- _WORK REQUIRED_
The answer must consist of every line in the data below that holds the word "coordinates".

Saved data entries:
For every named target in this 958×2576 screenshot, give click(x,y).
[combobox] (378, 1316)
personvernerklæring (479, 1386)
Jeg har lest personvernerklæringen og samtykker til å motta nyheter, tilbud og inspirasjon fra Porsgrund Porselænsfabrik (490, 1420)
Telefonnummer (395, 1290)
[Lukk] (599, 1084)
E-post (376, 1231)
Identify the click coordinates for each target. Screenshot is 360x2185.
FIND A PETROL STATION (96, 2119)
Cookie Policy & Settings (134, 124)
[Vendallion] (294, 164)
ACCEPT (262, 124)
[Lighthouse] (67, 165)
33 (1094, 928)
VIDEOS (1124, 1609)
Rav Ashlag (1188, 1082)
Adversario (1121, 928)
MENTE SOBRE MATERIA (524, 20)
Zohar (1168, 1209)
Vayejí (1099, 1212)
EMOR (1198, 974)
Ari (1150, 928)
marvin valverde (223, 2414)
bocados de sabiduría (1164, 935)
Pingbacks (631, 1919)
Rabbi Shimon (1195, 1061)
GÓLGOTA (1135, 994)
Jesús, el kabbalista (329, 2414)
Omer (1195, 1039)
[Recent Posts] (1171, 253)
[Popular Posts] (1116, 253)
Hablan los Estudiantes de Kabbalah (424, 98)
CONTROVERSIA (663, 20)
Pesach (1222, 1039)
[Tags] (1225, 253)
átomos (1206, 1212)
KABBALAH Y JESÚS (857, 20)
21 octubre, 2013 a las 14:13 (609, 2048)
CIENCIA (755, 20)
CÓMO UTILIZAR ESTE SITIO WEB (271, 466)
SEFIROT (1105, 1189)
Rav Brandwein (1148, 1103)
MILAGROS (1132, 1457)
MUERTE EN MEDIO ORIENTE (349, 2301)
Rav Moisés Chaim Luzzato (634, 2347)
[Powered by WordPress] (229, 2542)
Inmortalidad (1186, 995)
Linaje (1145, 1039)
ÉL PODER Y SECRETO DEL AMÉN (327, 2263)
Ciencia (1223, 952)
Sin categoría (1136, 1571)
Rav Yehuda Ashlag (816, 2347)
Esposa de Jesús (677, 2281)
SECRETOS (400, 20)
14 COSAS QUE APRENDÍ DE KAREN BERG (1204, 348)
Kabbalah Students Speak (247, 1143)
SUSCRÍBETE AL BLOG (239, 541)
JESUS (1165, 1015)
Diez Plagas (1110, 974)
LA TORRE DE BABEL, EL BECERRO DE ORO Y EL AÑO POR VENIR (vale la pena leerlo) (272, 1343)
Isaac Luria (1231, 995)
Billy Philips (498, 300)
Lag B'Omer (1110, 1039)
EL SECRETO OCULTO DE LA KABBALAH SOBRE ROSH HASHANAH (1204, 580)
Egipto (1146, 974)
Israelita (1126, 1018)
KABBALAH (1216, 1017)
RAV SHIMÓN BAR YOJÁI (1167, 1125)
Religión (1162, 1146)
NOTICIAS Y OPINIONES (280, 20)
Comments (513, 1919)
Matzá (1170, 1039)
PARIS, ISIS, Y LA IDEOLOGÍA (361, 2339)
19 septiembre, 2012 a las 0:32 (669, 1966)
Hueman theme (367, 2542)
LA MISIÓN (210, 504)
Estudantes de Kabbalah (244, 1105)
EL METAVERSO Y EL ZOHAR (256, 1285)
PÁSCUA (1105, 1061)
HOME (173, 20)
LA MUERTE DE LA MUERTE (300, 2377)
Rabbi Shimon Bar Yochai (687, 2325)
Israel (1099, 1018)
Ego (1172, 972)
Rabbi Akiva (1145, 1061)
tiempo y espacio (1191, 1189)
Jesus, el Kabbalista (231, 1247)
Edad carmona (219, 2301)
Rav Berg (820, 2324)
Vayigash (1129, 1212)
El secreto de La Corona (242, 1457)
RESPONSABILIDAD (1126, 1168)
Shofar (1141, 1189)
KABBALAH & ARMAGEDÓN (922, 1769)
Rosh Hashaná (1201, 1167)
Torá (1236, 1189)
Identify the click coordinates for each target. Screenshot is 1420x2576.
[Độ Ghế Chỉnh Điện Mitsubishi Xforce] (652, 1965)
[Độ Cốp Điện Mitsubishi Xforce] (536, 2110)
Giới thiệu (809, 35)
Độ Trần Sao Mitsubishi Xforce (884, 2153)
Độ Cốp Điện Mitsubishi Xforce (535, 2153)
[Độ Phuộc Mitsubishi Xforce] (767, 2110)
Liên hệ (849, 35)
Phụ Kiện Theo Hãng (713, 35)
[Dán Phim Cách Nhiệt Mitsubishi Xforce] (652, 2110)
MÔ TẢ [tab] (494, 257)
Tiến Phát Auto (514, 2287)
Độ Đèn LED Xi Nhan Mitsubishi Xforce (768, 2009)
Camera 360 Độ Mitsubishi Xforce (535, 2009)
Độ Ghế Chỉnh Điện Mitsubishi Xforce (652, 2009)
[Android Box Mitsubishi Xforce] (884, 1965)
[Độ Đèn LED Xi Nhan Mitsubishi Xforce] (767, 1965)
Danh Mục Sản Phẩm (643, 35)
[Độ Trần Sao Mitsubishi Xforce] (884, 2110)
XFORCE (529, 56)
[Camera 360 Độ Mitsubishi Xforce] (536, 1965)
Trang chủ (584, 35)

- _ANSWER SPACE_
Identify the click coordinates for each target. Screenshot is 360x2185.
Identify the click coordinates for each target. Screenshot is 1420x2576.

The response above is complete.